Kazaklis bristled again. “Don't tell me you're gonna start the Gloria Steinem shit. Not now.”

“Settle down, commander,” Moreau said evenly. “Little jumpy, aren't we? History was getting the better of me. Not penis envy. After they tested the first bomb at Trinity, they sent Truman a coded telegram in Potsdam. Just like the one we're waiting for. 'It's a boy,' the message said. 'It's a girl' meant the bomb was a dud.”

“Thanks for the history lesson,” Kazaklis said sullenly. “Maybe ours will say 'It's a person.' Then we can guess.”

Moreau didn't reply at first. It's a girl, Harry. Sorry, Mr. President, a bomb without a cock. No blow-jobs for the Japs. No phallic club to hold over Uncle Joe Stalin. No need for strategic penetrators plunging into Mother Russia. No need for the big hard ones buried in the womb of America's prairies. Man's ultimate failure, Mr. President. It's a girl.

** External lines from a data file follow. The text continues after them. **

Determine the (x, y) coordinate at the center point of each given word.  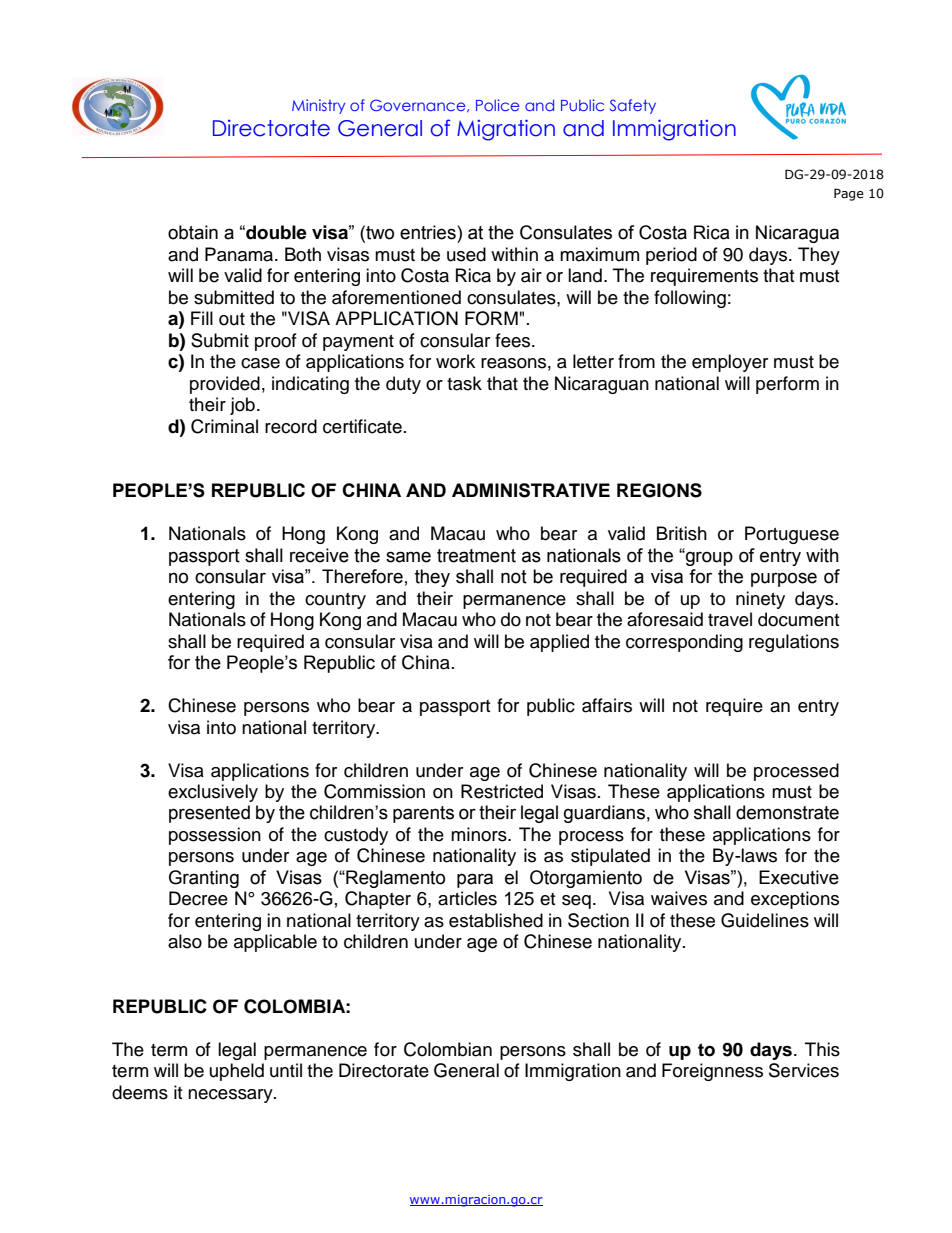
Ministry (318, 106)
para (475, 880)
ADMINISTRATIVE (531, 490)
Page (849, 194)
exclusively (213, 793)
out (232, 319)
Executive (799, 877)
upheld (237, 1072)
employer (730, 363)
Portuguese (792, 535)
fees (514, 340)
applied (559, 643)
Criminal (224, 426)
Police (497, 105)
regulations (794, 643)
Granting (204, 879)
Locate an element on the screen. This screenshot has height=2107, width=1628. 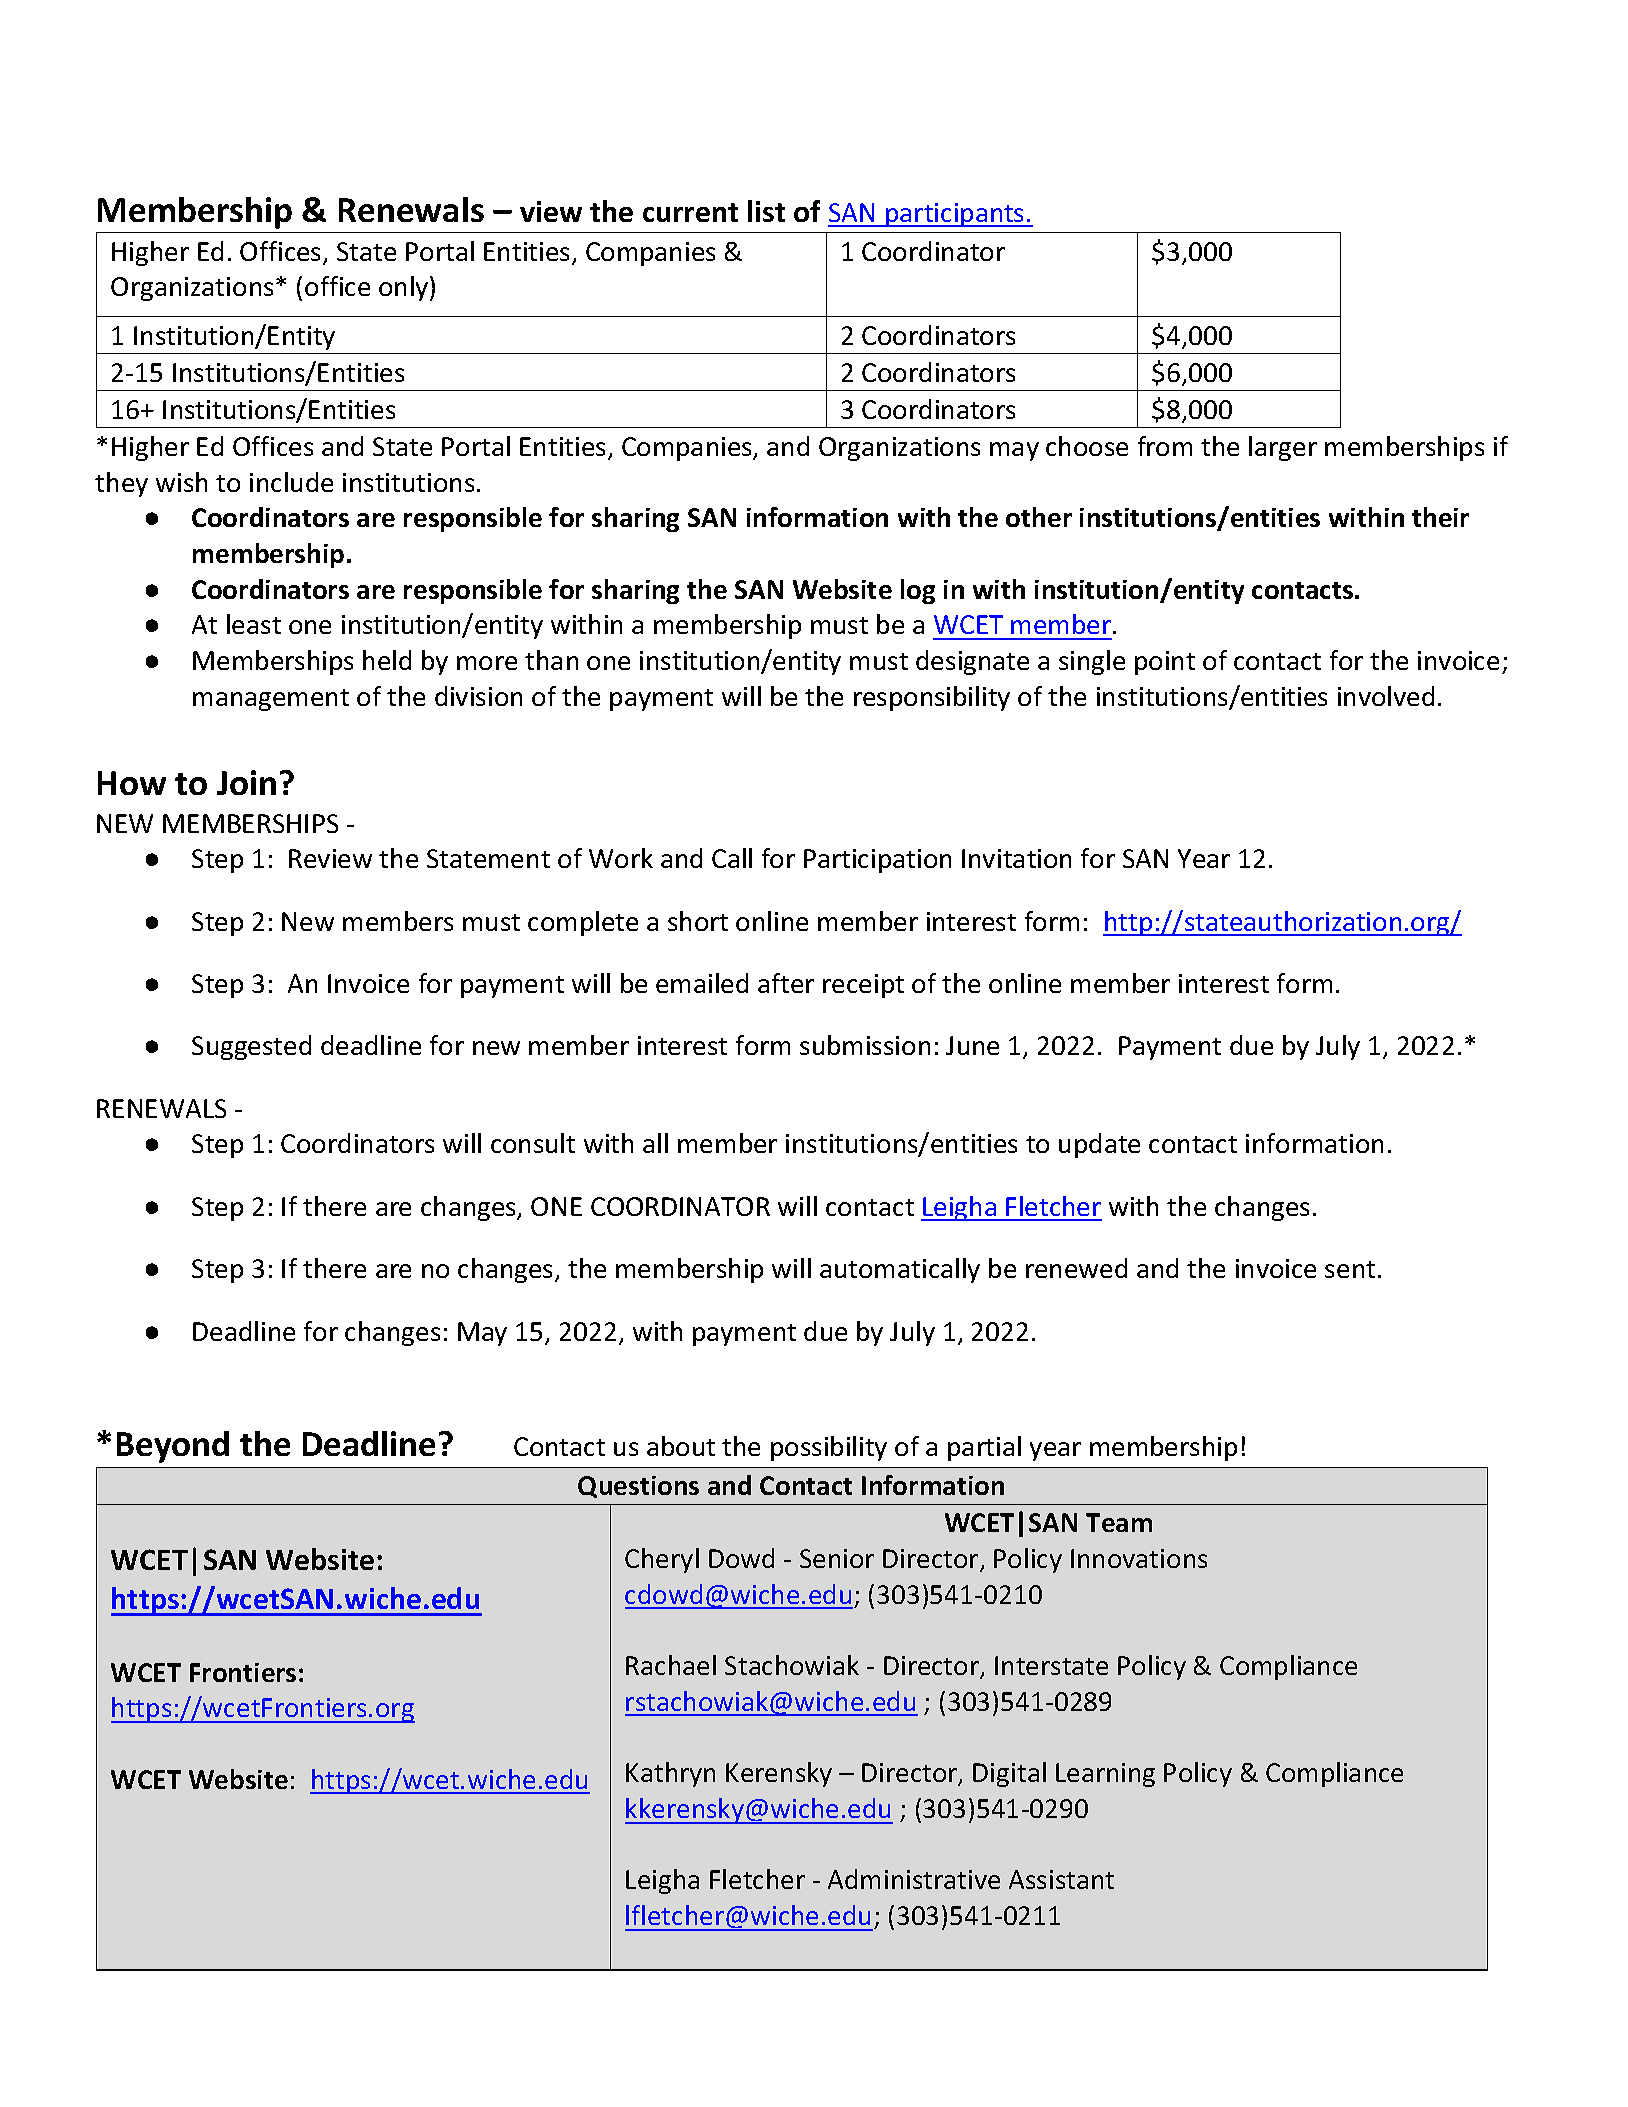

“No,” she finally said. “Ours will be a boy too, Kazaklis.”

“Yeah.”

“You ever wonder where we'd be if it had been a girl, that first one?”

“Still fightin' the Japs door to door.”

“Come off it.”

“Omaha Beach syndrome.”

“You okay?”

“We need to do a little mission planning.”

“We don't even have a mission.”

“Mission planning!”

Very shrewd, commander. Now you're being the commander, commander. Keep them busy while they're in the landing boat. Keep yourself busy.

“Okay, heroes, we're gonna do a run-through on Irkutsk,” Kazaklis heard himself say to all crew stations.

Downstairs, Tyler turned toward Radnor. “Jesus Christ, Kazaklis is really something. Mission planning. To Irkutsk. Jesus. Guess that's why they think he's such a hotshot. He takes everything so serious.”

Radnor turned his head away. His stomach gnawed. Please be quiet, Tyler.

“Not me. Tell you that, Radnor. I'll never take this stuff so serious. This is a stepping-stone for me. I'm getting out as soon as I can. Use the Air Force, that's what I say. Let 'em get you that master's degree and get back outside to a nice quiet, sane life quick. That's what I'm doing. No more war games for me. No sir-ree.”